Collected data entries

########

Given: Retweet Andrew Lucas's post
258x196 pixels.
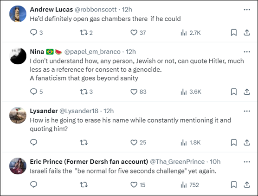Looking at the screenshot, I should 84,32.
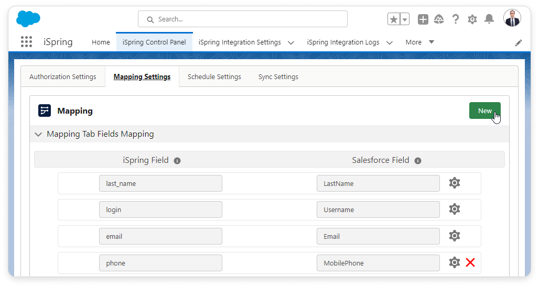Click the Favorites star icon
This screenshot has width=539, height=287.
(394, 19)
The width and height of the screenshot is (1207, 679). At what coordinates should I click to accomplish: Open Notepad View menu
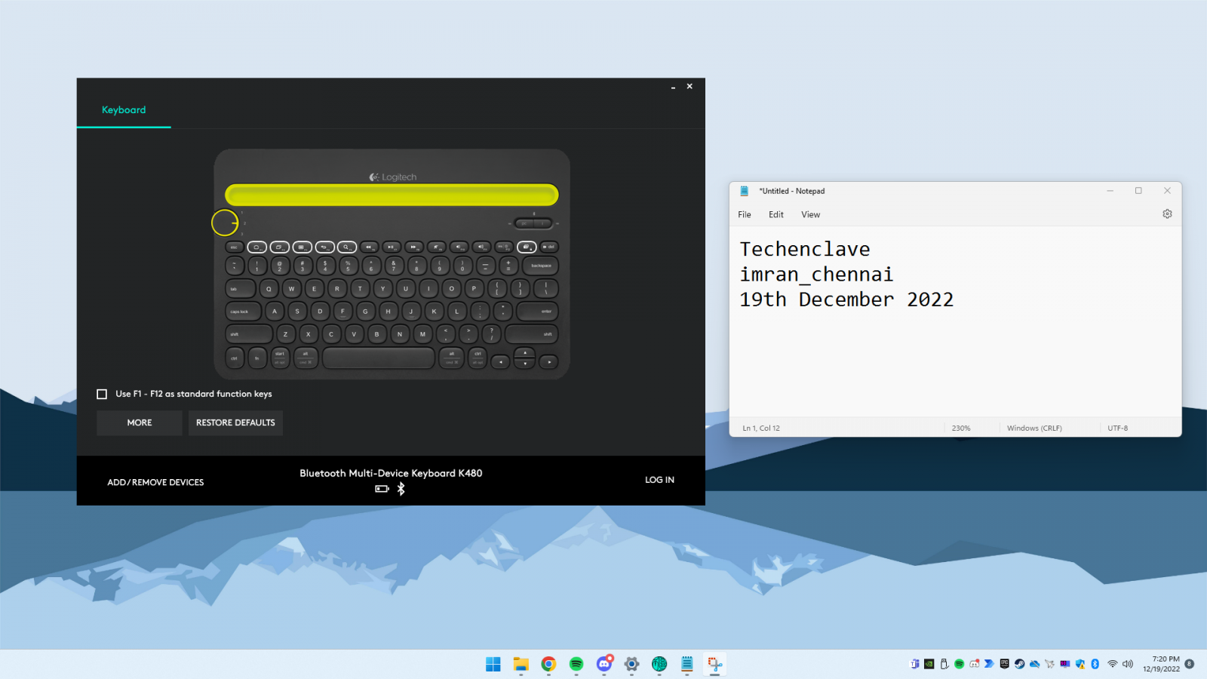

########

> TASK BRIEF: Above are the records; repeat them exactly, omitting every picture.

> FINISHED EXERCISE:
Given: Retweet Andrew Lucas's post
258x196 pixels.
Looking at the screenshot, I should 84,32.
Click the Favorites star icon
This screenshot has width=539, height=287.
(394, 19)
The width and height of the screenshot is (1207, 679). At what coordinates should I click to accomplish: Open Notepad View menu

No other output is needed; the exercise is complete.